The Salt Line

“Maybe it’s just because there’s nothing else to do,” Edie said, and Wes felt her snapping shut against him, drifting back to that secret, inward space that seemed, so much of the time, to be her habit and solace. He’d ended up choosing the Henry James novel to read because the painting of a woman on its cover reminded him of the painted woman on the cover of Edie’s Austen collection, and he’d thought that this might be the book she would want to read next, and then, maybe, they could talk again. She would talk to him, confide in him, again.

To be fair, there were a few other things to do in the shed, other than read. They’d been given a crude chess board, carved and painted by hand, and Marta and Ken had been playing a long, mostly silent tournament, every now and then switching off with one of the others. (Wes was quite good at chess, but playing it stoked his anxiety, so he usually begged off.) There was a deck of playing cards. Some scrap paper and pencil stubs. With these Wes had found himself staying up late last night, after the others had turned in, and making a list by moonlight:


Why do I think I like Edie? What is this about REALLY?

        Because she is pretty? That’s shallow . . .

    I hate her boyfriend and want to best him in caveman sort of way? Also shallow, immature.

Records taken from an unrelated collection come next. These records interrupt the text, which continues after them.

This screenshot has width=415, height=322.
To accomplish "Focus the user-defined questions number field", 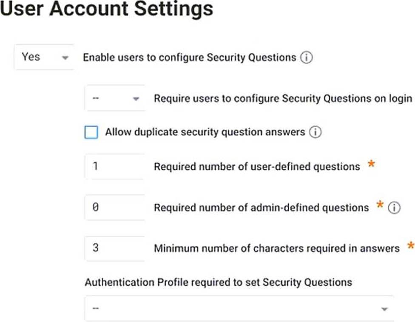I will coord(115,167).
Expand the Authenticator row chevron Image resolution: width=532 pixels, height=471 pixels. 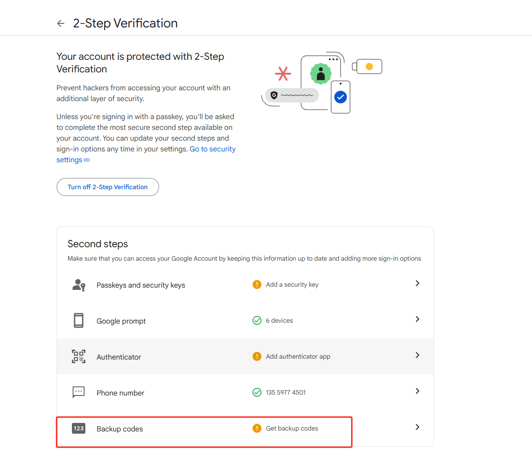tap(417, 355)
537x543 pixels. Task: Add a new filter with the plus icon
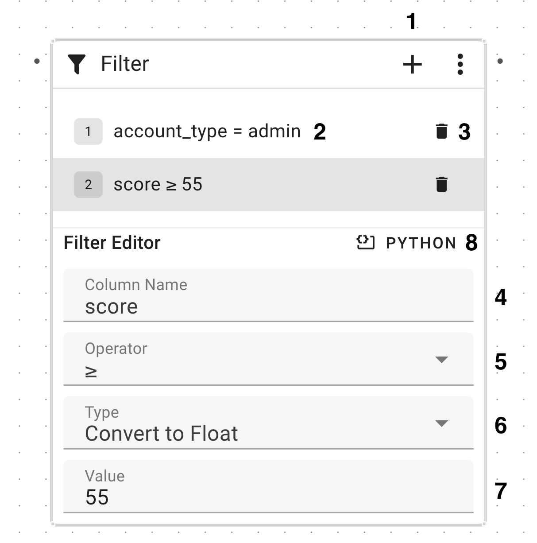point(412,65)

    We are trapped together in life-threatening situation. Members of group most obviously matched in age. Probably some instinctual/primal urge to plant seed before murdered.

    Lonely?

    Rebounding from Sonya?

    She is nice and smart. But lots of people nice and smart.



And then, as was typical for him—he wished he had a tablet so he could organize his digressions—he was off on another tangent.


True? Lots of people nice and smart?

Or lots of people actually raging lunatics in shithole world?

Virtuz for nice and smart people and Virtuz tanked.

Pocketz is for a shithole world.

What does that make me?

He knew the list was silly, but he couldn’t stop himself. What someone like Sonya wouldn’t have understood was that he wasn’t as literal-minded as the list suggested; he didn’t actually go around making life decisions or reaching conclusions about the meaning of life based on bullet points. But writing the list, giving physical shape to his thoughts—the act actually unlocked in him something freer, more abstract. It forced him to face what he might otherwise turn away from. Like what he’d written on the back of the scrap of paper:


Why would she like me back?

    What does it even matter? We’re going to die.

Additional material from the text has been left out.